その間に犬夜叉はかごめたちの元に辿り着いた。

「大丈夫か、かごめ、七宝。」
犬夜叉が二人の身を案じる。

「あたしは大丈夫…犬夜叉のほうがひどい怪我じゃない。」
かごめが言うとおり犬夜叉は満身創痍だった。

「すまん…おらのせいで…。」
そう言いながら七宝は目から涙を流す。それを

「よくやったな…七宝。」
犬夜叉は優しく頭を撫でた。

「犬夜叉…。」
七宝が犬夜叉を見上げる。

「後は任せろ。」
そう言い残し犬夜叉は歩き出した。


「ゆるさねぇ…ゆるさねぇぞお前ら!!」
満天の妖力と四魂のカケラを吸収した飛天が叫ぶ。
四魂のカケラの力で左腕も再生していた。

「一人残らず灰にしてやる!!」
飛天は妖力を高め全身から発熱を始める。
そして凄まじい妖力が雷撃刃に集中する。

「死ねぇぇぇぇっ!!!」
巨大な雷撃が犬夜叉に放たれた。

「待たせたな、鉄砕牙。」
そう言いながら犬夜叉は鉄砕牙を構える。
鉄砕牙の刀身には既に風が渦巻いていた。
犬夜叉は鉄砕牙を振り上げ


「風の傷っ!!!」
全力で振り下ろした。

凄まじい衝撃があたりを襲い、そして風の傷によってすべてが消し去られていた。
後には四魂のカケラだけが残っていた。


「すごい…。
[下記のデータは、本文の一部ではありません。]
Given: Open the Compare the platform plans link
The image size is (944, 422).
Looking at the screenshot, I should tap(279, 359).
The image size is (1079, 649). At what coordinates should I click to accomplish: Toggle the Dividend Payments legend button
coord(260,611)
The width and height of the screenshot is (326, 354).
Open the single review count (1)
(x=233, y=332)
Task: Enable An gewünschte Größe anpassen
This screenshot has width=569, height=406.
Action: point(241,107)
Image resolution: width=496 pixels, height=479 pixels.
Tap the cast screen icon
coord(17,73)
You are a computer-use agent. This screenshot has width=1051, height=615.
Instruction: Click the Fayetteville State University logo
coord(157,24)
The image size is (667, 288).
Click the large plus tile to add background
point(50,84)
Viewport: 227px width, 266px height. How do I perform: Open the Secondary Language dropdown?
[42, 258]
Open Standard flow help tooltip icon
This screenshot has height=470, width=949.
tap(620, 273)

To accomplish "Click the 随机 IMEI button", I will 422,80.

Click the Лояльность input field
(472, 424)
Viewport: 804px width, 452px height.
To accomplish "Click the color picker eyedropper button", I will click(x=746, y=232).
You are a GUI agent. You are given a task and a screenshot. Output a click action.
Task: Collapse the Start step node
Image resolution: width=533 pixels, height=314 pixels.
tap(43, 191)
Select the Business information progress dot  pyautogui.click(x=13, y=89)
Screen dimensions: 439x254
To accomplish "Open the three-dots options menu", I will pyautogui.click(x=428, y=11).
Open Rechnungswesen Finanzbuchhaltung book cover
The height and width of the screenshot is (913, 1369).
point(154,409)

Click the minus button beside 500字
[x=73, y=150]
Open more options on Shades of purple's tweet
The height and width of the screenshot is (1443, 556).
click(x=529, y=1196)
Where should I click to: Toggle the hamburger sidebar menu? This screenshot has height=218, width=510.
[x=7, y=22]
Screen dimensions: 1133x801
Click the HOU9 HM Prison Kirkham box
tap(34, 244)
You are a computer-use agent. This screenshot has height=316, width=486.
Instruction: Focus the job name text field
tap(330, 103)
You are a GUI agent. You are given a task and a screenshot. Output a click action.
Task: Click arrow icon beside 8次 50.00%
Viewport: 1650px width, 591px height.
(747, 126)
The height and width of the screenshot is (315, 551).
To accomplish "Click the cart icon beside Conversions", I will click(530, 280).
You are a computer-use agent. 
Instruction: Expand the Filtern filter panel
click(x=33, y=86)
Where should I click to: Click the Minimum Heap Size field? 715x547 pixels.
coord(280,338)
」
かごめと七宝はあっけにとられていた。
いくら犬夜叉が強くなったといっても妖力が増した飛天相手に圧勝できるとは思っていなかったからだ。しかし

「どうだ、かごめ!もう錆びた刀だなんて言わせねぇぞ!」
そう言いながら子供のようにはしゃぐ犬夜叉を見て

(まだまだ子供ね…。)
かごめは溜息を吐いた。


「これからどうするの?七宝ちゃん。」
飛天を倒した後、村に戻ったかごめが七宝に尋ねる。
七宝は少し恥ずかしそうにした後

「おらも一緒に旅について行ってもいいか…?」
そう七宝は尋ねる。

「もちろん、いいよね犬夜叉。」
「あぁ。」
すぐにかごめと犬夜叉が快諾する。

それを聞いた七宝は満面の笑みを浮かべる。そして

「犬夜叉、半妖だと言ってバカにしてすまんかった。」
そう犬夜叉に謝罪した。

「いいさ、お前がいなけりゃ俺も死んでただろうしな。」
犬夜叉はそう答える。それを聞いた七宝は

「やはりおらがいなければダメじゃな!」
そう威張り散らした。
あっけにとられる犬夜叉をよそに威張り続ける七宝。
犬夜叉はついに七宝に頭にげんこつを食らわせた。

「わーん!かごめー!」
七宝がかごめに泣きつく。

「犬夜叉…。」
かごめが犬夜叉を睨む。その光景に犬夜叉は強い既視感を感じる。

「ま…待て…。」
弁明しようとしたが

「おすわり!」
かごめの言霊が響く。これが再会した後の初めてのおすわりだった。


そして新たに七宝が仲間に加わった。